Excerpt to read:
There's a couple of points to remember. Firstly never base your answer on how the diagrams look, they are representative but are by no means accurate. Because a triangle is drawn as equilateral for example, there is no reason to assume it is.

I think you've made a couple of incorrect assumptions in your reasoning:
1) -S is not necessarily to the right of T. Consider the case that 0 is between S and R. Then -S is negative meaning it is to the left of 0 and hence to the left of T. Your assumption is that 0 is on the right of S, but this isn't stated anywhere in Statement 2.
2) No answers state that R and S are the same point. Just that R = negative S.

Hope that clears it up.

On the number line shown, is zero halfway between r and s?

(1) s is to the right of zero
(2) The distance between t and r is the same as the distance between t and -s

Bunnel,

Can you please help me understand where I'm going wrong?

Can you help me with one more problem?

Where am I going wrong?

On the number line shown, is zero halfway between r and s?

(1) s is to the right of zero
(2) The distance between t and r is the same as the distance between t and -s

on-the-number-line-shown-is-zero-halfway-between-r-and-s-89015.html


Statement 1

s is to the right of zero

------r------0--s No
r----0----s Yes


Statement 2

The distance between t and r is the same as the distance between t and -s

-s --- t ---r ---- 0 ---------s (taking numbers as below)
-10(s) --- -7(t) --- -4(r) ---- 0 -------------- -10 (s)
No

-4(r=-s)----- 0(t) ------4 (S)
Yes

So both statements insuff.

Cheers,

Hello Benuel/Experts,

It is a bit embarrassing for me to post this potential silly question. For whatever reason, I am unable to get this out of my head. I would continue to read the entire thread multiple times while someone kind enough to take some time and answer it.

I am under the impression that, unless stated otherwise, the given figure is to some sort of scale. Regardless of the units of the scale, and also due to the reason that it did not say that the figure is not to scale, why are we even considering the possibility of s = -s = 0 when in fact statement (2) states that the distance between t and r is same as t and -s (assuming that -s needs to be left of s) ?

Thank you so much for your time here.

I answered my own question here. Realizing that both s and -s can take both + and - values helped understand this question.

Let me clear this one:

NOTE:
In GMAT we can often see such statement: \(k\) is halfway between \(m\) and \(n\). Remember this statement can ALWAYS be expressed as: \(\frac{m+n}{2}=k\).

Also in GMAT we can often see another statement: The distance between \(p\) and \(m\) is the same as the distance between \(p\) and \(n\). Remember this statement can ALWAYS be expressed as: \(|p-m|=|p-n|\).

Data supplied:
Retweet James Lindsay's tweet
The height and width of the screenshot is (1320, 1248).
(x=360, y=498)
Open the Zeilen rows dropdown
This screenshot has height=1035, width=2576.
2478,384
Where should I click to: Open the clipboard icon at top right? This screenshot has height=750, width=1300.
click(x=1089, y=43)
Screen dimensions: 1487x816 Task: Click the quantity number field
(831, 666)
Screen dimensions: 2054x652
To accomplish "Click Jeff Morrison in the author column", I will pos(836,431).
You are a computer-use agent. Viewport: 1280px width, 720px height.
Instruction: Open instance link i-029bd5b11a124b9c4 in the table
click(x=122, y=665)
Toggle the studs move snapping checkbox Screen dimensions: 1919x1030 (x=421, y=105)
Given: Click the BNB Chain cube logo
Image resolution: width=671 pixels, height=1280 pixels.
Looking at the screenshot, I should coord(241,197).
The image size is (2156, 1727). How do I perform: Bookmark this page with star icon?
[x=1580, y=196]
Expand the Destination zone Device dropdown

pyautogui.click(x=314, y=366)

What this exercise asks:
A. Decide whether each statement agrees with the number line thread. Answer yes or no for each, and quote the words from the thread that settle it: (i) the diagrams are accurate to scale; (ii) statement (1) says s lies to the right of zero; (iii) one of the answers says R and S are the same point.
B. In the number line thread, what realization did the poster who answered their own question say made the problem clear?
C. Write out the number line thread from "I think you've" up to and including "in Statement 2.".

Answers for the tasks:
A.
(i) No: "they are representative but are by no means accurate."
(ii) Yes: "s is to the right of zero"
(iii) No: "No answers state that R and S are the same point."

B. Realizing that both s and -s can take both + and - values.

C.
I think you've made a couple of incorrect assumptions in your reasoning:
1) -S is not necessarily to the right of T. Consider the case that 0 is between S and R. Then -S is negative meaning it is to the left of 0 and hence to the left of T. Your assumption is that 0 is on the right of S, but this isn't stated anywhere in Statement 2.